- ITEMS:
* Begin *

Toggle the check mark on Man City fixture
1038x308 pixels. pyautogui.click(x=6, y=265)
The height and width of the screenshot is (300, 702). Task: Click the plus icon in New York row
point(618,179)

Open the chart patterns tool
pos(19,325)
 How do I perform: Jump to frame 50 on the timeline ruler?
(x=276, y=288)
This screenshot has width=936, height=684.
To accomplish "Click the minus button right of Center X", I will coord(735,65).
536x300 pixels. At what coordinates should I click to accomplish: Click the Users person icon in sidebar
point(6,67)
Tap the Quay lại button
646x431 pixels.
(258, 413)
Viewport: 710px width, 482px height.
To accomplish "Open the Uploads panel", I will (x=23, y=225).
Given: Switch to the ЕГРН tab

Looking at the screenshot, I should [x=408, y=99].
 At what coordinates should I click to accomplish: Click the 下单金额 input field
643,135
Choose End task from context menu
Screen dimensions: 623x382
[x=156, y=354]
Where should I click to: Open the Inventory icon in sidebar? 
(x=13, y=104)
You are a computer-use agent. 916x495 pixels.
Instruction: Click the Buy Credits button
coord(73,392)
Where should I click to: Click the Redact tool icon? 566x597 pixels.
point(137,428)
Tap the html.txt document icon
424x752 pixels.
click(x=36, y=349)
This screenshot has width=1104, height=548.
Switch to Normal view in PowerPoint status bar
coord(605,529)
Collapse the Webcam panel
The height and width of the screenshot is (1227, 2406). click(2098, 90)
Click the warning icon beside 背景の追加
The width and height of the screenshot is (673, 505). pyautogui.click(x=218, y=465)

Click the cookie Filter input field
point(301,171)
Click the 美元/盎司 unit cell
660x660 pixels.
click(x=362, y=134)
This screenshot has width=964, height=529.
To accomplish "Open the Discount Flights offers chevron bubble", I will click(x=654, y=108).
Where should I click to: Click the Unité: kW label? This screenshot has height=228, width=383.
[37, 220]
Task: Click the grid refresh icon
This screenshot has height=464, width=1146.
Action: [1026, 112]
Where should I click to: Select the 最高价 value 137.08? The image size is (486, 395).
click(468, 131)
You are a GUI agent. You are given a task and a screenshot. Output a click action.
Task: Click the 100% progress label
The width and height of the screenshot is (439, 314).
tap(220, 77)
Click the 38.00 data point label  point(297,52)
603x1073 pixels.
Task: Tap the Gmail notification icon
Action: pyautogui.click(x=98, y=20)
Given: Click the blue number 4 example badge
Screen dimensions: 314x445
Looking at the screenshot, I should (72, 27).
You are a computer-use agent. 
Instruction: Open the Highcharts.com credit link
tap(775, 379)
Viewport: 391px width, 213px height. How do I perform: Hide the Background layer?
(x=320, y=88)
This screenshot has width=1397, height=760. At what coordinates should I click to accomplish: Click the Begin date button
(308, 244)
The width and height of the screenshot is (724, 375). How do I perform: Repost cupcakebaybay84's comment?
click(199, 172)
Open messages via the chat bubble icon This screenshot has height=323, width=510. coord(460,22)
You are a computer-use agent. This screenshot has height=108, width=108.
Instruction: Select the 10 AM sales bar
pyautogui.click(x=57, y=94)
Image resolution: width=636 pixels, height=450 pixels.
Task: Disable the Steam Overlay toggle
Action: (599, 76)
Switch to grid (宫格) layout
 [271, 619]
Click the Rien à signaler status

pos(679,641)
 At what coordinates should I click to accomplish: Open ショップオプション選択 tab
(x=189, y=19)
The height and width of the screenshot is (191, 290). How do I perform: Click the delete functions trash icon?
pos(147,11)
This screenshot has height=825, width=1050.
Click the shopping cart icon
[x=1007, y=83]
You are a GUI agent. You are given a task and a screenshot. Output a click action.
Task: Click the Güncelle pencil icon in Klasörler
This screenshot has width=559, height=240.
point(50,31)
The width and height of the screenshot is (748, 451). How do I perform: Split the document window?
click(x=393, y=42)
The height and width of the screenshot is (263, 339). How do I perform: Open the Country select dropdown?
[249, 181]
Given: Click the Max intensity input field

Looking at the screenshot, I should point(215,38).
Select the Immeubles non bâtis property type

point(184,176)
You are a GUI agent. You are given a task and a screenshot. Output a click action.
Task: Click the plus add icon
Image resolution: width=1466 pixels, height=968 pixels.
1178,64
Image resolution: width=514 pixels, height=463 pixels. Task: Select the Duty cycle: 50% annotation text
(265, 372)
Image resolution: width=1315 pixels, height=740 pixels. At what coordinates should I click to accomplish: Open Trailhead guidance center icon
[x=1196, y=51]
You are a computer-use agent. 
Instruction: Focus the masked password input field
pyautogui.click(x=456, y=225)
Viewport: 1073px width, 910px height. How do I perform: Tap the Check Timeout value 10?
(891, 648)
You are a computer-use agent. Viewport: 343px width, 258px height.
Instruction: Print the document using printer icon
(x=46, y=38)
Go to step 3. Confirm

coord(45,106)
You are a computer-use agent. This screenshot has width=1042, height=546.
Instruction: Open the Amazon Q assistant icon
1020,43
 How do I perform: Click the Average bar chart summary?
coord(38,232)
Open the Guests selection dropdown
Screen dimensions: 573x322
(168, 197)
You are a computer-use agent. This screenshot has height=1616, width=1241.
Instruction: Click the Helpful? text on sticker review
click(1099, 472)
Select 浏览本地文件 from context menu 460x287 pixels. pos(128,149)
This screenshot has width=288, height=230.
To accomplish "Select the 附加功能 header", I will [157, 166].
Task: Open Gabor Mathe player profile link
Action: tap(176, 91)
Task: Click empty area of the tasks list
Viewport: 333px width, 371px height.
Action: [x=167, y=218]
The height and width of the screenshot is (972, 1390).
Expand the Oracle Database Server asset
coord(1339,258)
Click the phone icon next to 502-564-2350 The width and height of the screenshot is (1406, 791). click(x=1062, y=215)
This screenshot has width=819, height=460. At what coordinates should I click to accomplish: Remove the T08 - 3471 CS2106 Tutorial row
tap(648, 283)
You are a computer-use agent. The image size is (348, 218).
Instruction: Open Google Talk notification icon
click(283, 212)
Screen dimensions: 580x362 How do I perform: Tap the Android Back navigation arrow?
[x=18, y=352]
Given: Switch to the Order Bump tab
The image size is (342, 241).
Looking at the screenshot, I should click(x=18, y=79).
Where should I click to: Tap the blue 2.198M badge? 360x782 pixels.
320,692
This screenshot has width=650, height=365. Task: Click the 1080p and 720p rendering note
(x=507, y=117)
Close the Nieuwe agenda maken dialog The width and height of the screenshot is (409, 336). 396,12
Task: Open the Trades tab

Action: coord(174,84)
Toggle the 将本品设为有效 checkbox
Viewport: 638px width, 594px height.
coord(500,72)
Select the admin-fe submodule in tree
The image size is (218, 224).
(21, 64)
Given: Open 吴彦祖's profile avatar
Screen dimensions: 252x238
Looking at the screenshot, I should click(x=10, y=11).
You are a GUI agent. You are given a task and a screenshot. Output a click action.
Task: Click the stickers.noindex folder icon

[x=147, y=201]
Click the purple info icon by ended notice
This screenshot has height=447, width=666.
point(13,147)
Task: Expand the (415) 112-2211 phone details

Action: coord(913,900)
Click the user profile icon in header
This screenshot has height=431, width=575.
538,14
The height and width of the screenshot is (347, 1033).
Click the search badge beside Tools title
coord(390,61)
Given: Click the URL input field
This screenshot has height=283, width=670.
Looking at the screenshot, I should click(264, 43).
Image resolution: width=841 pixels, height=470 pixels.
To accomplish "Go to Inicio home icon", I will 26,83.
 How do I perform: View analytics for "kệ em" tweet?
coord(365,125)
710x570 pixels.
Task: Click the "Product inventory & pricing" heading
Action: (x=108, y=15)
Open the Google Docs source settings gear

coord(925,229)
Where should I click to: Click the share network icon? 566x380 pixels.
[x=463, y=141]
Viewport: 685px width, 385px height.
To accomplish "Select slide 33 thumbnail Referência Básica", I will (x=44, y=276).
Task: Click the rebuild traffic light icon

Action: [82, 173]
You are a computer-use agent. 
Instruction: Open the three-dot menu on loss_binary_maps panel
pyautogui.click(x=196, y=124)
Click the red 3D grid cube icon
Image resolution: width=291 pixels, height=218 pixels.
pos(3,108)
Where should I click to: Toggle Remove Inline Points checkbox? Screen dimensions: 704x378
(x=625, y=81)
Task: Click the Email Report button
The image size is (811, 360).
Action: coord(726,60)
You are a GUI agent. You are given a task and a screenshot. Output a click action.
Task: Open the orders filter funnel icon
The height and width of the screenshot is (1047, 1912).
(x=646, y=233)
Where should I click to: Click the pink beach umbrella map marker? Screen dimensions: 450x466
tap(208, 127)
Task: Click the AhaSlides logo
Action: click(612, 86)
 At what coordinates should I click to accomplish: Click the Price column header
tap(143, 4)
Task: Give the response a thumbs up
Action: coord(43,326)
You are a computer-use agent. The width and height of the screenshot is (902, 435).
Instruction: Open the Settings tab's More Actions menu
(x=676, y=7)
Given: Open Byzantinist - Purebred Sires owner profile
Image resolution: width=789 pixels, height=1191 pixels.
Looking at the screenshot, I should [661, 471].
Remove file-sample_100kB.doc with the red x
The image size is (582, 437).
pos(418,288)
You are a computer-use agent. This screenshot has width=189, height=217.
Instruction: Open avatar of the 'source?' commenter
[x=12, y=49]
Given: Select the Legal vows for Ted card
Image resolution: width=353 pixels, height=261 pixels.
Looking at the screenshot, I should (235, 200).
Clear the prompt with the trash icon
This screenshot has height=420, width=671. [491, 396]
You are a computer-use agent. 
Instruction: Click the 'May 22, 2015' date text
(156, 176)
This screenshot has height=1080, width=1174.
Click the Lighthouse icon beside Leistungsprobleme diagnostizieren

* End *

- EXERCISE DIRECTIONS:
Select each row above that contains the string "Instruction", and copy those rows in full.

- ANSWER:
Instruction: Click the Buy Credits button
Instruction: Open the Highcharts.com credit link
Instruction: Select the 10 AM sales bar
Instruction: Focus the masked password input field
Instruction: Print the document using printer icon
Instruction: Open the Amazon Q assistant icon
Instruction: Click the Helpful? text on sticker review
Instruction: Open Google Talk notification icon
Instruction: Open the three-dot menu on loss_binary_maps panel
Instruction: Open the Settings tab's More Actions menu
Instruction: Open avatar of the 'source?' commenter
Instruction: Click the 'May 22, 2015' date text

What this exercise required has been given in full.